Short task | Reproduce each of the rows below verbatim, with no changes.

Supplied data |
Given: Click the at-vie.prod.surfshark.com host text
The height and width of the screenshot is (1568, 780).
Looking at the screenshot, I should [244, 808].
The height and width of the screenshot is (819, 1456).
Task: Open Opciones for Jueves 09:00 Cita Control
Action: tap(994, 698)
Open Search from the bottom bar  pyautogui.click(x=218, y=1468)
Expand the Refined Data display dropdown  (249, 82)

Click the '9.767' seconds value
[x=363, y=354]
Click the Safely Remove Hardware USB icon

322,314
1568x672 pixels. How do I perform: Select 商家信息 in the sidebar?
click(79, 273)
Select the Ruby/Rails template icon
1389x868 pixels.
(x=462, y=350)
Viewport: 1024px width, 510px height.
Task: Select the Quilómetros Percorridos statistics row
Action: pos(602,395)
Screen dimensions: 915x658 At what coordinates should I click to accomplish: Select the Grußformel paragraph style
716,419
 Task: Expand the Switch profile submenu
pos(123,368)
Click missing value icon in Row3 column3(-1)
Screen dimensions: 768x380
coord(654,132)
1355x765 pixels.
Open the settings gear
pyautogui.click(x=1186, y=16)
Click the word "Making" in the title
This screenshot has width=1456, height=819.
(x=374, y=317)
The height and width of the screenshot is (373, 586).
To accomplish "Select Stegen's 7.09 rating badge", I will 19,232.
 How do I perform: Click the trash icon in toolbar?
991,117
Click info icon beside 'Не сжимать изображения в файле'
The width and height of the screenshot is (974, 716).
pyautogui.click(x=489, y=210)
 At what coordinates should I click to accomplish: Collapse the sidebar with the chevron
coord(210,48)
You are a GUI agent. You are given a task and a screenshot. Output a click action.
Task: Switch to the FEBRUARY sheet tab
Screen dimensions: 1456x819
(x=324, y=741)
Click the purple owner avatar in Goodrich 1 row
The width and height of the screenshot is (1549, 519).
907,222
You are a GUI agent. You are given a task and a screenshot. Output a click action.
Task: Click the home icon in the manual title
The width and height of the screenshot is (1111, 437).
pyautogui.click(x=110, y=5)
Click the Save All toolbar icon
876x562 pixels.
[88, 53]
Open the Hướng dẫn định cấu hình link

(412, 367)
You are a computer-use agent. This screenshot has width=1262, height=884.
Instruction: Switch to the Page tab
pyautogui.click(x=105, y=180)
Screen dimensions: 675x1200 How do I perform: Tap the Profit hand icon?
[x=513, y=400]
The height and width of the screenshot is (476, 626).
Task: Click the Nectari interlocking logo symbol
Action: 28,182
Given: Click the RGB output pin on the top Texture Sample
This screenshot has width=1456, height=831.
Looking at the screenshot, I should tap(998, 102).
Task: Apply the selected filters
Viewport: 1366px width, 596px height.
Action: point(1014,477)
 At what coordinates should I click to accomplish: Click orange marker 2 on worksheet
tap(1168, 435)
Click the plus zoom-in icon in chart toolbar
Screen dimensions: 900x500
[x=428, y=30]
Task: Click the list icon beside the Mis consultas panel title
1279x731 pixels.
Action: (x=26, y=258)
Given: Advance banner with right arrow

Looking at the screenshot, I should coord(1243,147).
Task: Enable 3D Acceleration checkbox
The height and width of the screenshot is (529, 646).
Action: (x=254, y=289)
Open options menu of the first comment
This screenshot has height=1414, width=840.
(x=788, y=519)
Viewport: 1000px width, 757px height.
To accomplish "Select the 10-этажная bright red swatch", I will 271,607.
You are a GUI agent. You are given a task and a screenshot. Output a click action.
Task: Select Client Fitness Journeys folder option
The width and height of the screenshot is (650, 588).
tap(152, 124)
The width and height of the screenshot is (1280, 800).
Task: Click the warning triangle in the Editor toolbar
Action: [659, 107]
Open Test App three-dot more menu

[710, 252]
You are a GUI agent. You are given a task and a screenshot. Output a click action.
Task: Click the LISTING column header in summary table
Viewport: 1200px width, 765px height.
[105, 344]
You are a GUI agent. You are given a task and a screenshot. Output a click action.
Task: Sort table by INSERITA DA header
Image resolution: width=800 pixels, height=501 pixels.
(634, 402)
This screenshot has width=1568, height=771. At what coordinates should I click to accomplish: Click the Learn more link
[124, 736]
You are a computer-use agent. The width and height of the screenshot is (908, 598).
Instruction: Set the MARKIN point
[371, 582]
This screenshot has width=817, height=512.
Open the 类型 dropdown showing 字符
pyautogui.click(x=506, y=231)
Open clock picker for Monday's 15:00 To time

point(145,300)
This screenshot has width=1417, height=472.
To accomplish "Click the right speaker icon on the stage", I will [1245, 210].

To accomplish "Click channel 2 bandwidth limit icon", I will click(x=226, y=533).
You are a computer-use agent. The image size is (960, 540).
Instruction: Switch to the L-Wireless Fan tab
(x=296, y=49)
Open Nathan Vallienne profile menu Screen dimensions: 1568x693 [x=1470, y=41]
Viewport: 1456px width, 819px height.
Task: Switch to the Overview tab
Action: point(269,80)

Completed exercise |
Given: Click the at-vie.prod.surfshark.com host text
The height and width of the screenshot is (1568, 780).
Looking at the screenshot, I should [244, 808].
The height and width of the screenshot is (819, 1456).
Task: Open Opciones for Jueves 09:00 Cita Control
Action: tap(994, 698)
Open Search from the bottom bar  pyautogui.click(x=218, y=1468)
Expand the Refined Data display dropdown  (249, 82)

Click the '9.767' seconds value
[x=363, y=354]
Click the Safely Remove Hardware USB icon

322,314
1568x672 pixels. How do I perform: Select 商家信息 in the sidebar?
click(79, 273)
Select the Ruby/Rails template icon
1389x868 pixels.
(x=462, y=350)
Viewport: 1024px width, 510px height.
Task: Select the Quilómetros Percorridos statistics row
Action: pos(602,395)
Screen dimensions: 915x658 At what coordinates should I click to accomplish: Select the Grußformel paragraph style
716,419
 Task: Expand the Switch profile submenu
pos(123,368)
Click missing value icon in Row3 column3(-1)
Screen dimensions: 768x380
coord(654,132)
1355x765 pixels.
Open the settings gear
pyautogui.click(x=1186, y=16)
Click the word "Making" in the title
This screenshot has width=1456, height=819.
(x=374, y=317)
The height and width of the screenshot is (373, 586).
To accomplish "Select Stegen's 7.09 rating badge", I will 19,232.
 How do I perform: Click the trash icon in toolbar?
991,117
Click info icon beside 'Не сжимать изображения в файле'
The width and height of the screenshot is (974, 716).
pyautogui.click(x=489, y=210)
 At what coordinates should I click to accomplish: Collapse the sidebar with the chevron
coord(210,48)
You are a GUI agent. You are given a task and a screenshot. Output a click action.
Task: Switch to the FEBRUARY sheet tab
Screen dimensions: 1456x819
(x=324, y=741)
Click the purple owner avatar in Goodrich 1 row
The width and height of the screenshot is (1549, 519).
907,222
You are a GUI agent. You are given a task and a screenshot. Output a click action.
Task: Click the home icon in the manual title
The width and height of the screenshot is (1111, 437).
pyautogui.click(x=110, y=5)
Click the Save All toolbar icon
876x562 pixels.
[88, 53]
Open the Hướng dẫn định cấu hình link

(412, 367)
You are a computer-use agent. This screenshot has width=1262, height=884.
Instruction: Switch to the Page tab
pyautogui.click(x=105, y=180)
Screen dimensions: 675x1200 How do I perform: Tap the Profit hand icon?
[x=513, y=400]
The height and width of the screenshot is (476, 626).
Task: Click the Nectari interlocking logo symbol
Action: 28,182
Given: Click the RGB output pin on the top Texture Sample
This screenshot has width=1456, height=831.
Looking at the screenshot, I should tap(998, 102).
Task: Apply the selected filters
Viewport: 1366px width, 596px height.
Action: point(1014,477)
 At what coordinates should I click to accomplish: Click orange marker 2 on worksheet
tap(1168, 435)
Click the plus zoom-in icon in chart toolbar
Screen dimensions: 900x500
[x=428, y=30]
Task: Click the list icon beside the Mis consultas panel title
1279x731 pixels.
Action: (x=26, y=258)
Given: Advance banner with right arrow

Looking at the screenshot, I should coord(1243,147).
Task: Enable 3D Acceleration checkbox
The height and width of the screenshot is (529, 646).
Action: (x=254, y=289)
Open options menu of the first comment
This screenshot has height=1414, width=840.
(x=788, y=519)
Viewport: 1000px width, 757px height.
To accomplish "Select the 10-этажная bright red swatch", I will 271,607.
You are a GUI agent. You are given a task and a screenshot. Output a click action.
Task: Select Client Fitness Journeys folder option
The width and height of the screenshot is (650, 588).
tap(152, 124)
The width and height of the screenshot is (1280, 800).
Task: Click the warning triangle in the Editor toolbar
Action: [659, 107]
Open Test App three-dot more menu

[710, 252]
You are a GUI agent. You are given a task and a screenshot. Output a click action.
Task: Click the LISTING column header in summary table
Viewport: 1200px width, 765px height.
[105, 344]
You are a GUI agent. You are given a task and a screenshot. Output a click action.
Task: Sort table by INSERITA DA header
Image resolution: width=800 pixels, height=501 pixels.
(634, 402)
This screenshot has width=1568, height=771. At what coordinates should I click to accomplish: Click the Learn more link
[124, 736]
You are a computer-use agent. The width and height of the screenshot is (908, 598).
Instruction: Set the MARKIN point
[371, 582]
This screenshot has width=817, height=512.
Open the 类型 dropdown showing 字符
pyautogui.click(x=506, y=231)
Open clock picker for Monday's 15:00 To time

point(145,300)
This screenshot has width=1417, height=472.
To accomplish "Click the right speaker icon on the stage", I will [1245, 210].

To accomplish "Click channel 2 bandwidth limit icon", I will click(x=226, y=533).
You are a computer-use agent. The image size is (960, 540).
Instruction: Switch to the L-Wireless Fan tab
(x=296, y=49)
Open Nathan Vallienne profile menu Screen dimensions: 1568x693 [x=1470, y=41]
Viewport: 1456px width, 819px height.
Task: Switch to the Overview tab
Action: point(269,80)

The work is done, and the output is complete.